COMENTARIO
De nuevo el texto sagrado presenta con rasgos hiperbólicos las riquezas y la sabiduría de Salomón, dejando claro que son don de Dios (v. 24). Aunque se ha pensado que la «flota de Tarsis» era llamada así porque llegaba hasta Tartessos, colonia fenicia en la costa suroeste de España, en Andalucía (cfr Jon 1,3), no hay ninguna evidencia sobre ello. Se resalta la actividad comercial de Salomón por todo el mundo conocido, y sobre todo su mediación y control en el comercio de carros y caballos. Entre las «ciudades de los carros» (v. 26), sin duda lugares para albergar caballos y carros, se conoce Meguido, pero podían existir otras.
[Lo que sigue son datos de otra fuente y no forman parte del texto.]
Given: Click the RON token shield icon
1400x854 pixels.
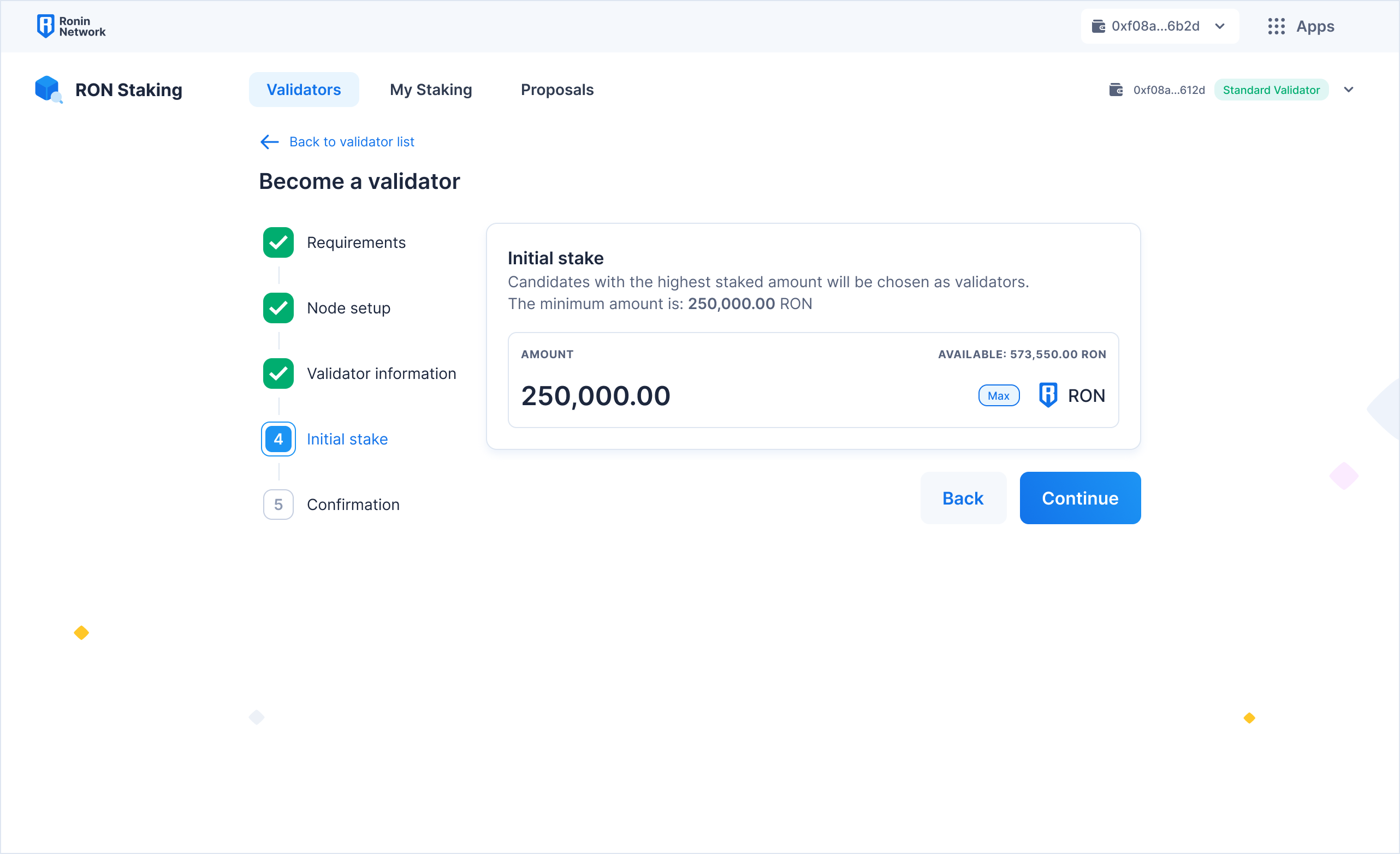Looking at the screenshot, I should (1048, 395).
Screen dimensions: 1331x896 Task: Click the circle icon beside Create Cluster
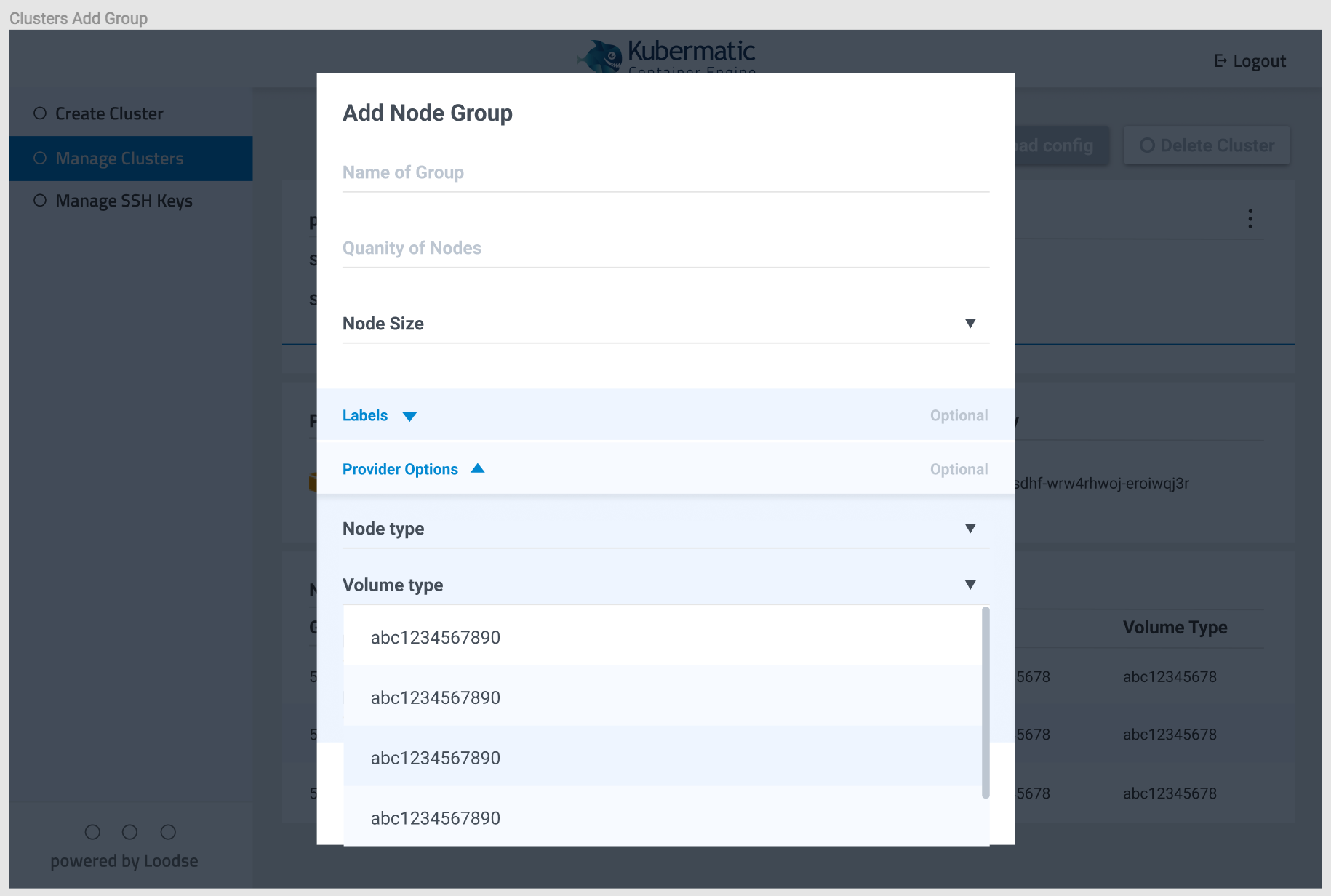click(x=39, y=113)
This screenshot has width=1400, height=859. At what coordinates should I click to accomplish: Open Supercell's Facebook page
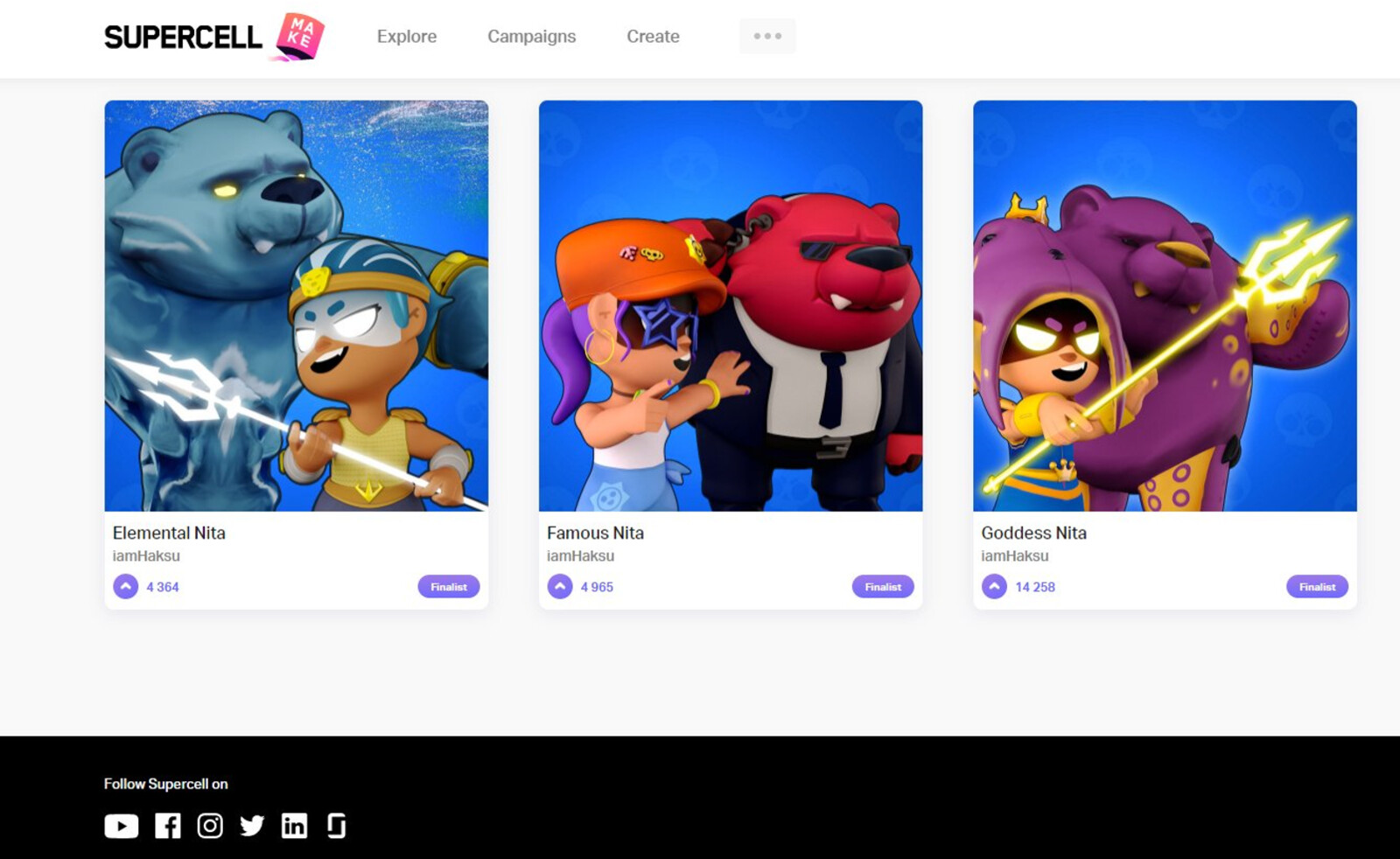click(168, 825)
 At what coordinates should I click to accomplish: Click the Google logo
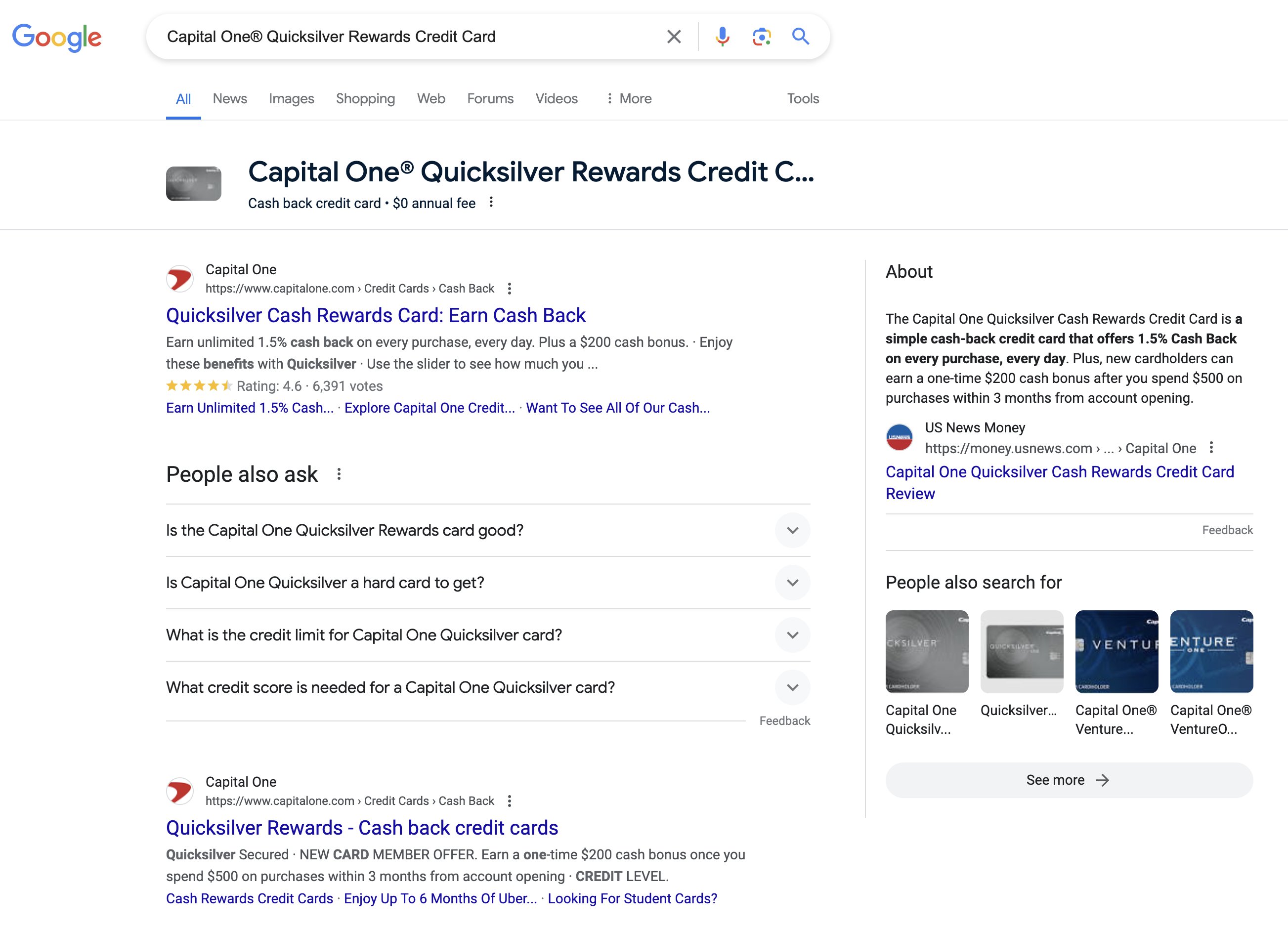point(57,37)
Respecto al trono de Salomón (vv. 18-20) es evidente que su forma y ornamentación con leones simbolizaba la fuerza y majestad del rey. Antiguos comentaristas cristianos vieron simbolizado, en Salomón y su trono, a Jesucristo, a quien Dios Padre le otorgó el poder de juzgar; las seis gradas del trono significarían todas las criaturas visibles e invisibles creadas por Dios en los seis días de la creación y sometidas a Cristo; los doce leones representarían a los doce Apóstoles a los que dijo el Señor que se sentarían en doce tronos para juzgar a las doce tribus de Israel (cfr Mt 19,28). San Pedro Damiano, en cambio, y otros comentaristas, ven representada en aquel trono a la Santísima Virgen, de la que el verdadero Salomón, Cristo, sabiduría eterna de Dios, tomó carne, y en la que, como en un trono más puro que el marfil, más fuerte que el león y más refulgente por su caridad que el oro, residió durante nueve meses (cfr S. Pedro Damiano, Sermones 44).